Without the pictures, set down every line of the data exactly.
:: DATA ::
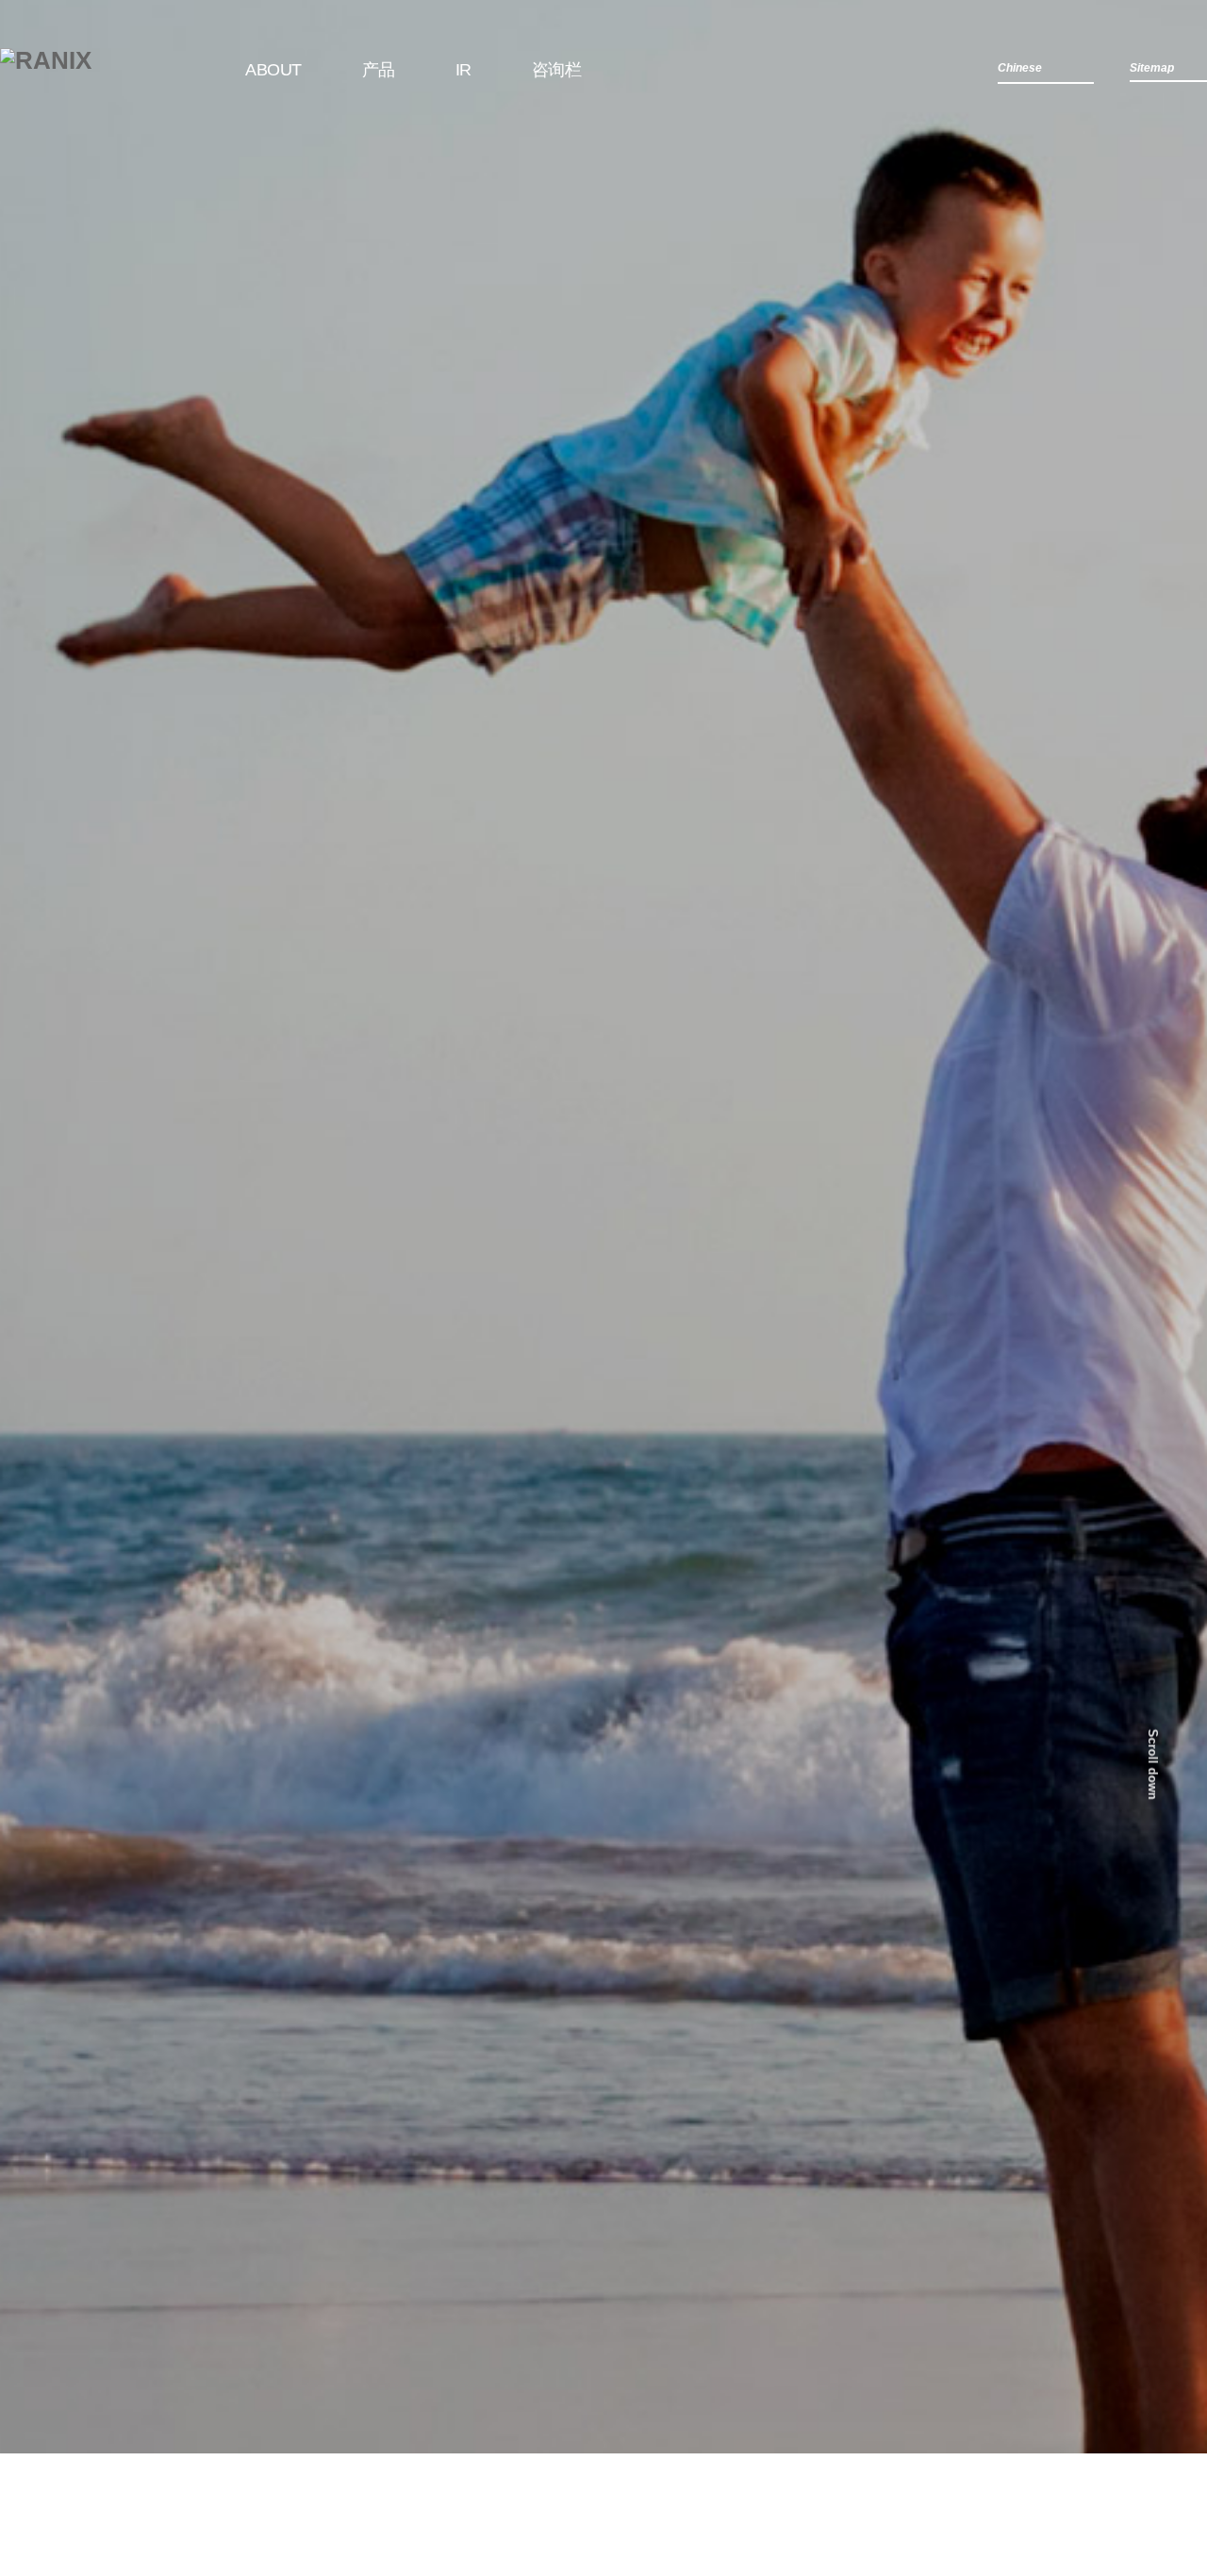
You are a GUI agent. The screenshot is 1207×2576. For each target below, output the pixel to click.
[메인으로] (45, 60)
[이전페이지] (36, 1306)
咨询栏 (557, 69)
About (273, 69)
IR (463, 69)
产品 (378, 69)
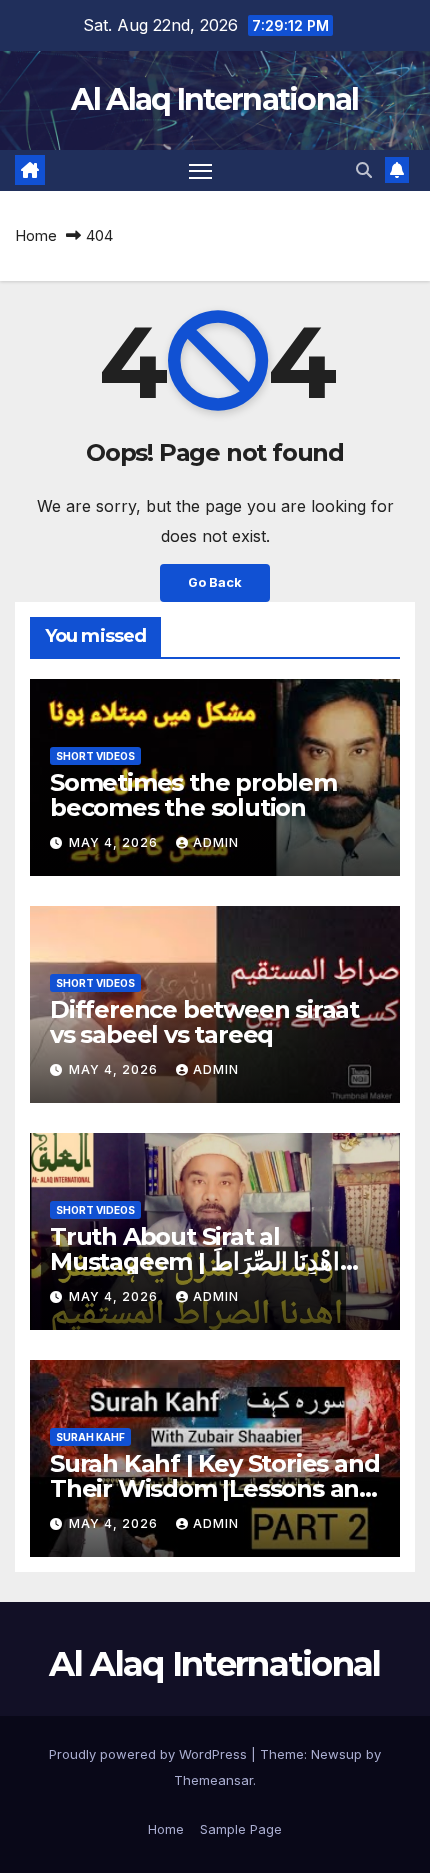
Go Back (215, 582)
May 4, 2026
:::
■ RESULT OF THIS EXERCISE
You are a GUI agent. The screenshot is 1207×2576. For each target below, output the pixel to click.
[메인으로] (45, 60)
[이전페이지] (36, 1306)
咨询栏 (557, 69)
About (273, 69)
IR (463, 69)
产品 (378, 69)
Go Back (215, 582)
May 4, 2026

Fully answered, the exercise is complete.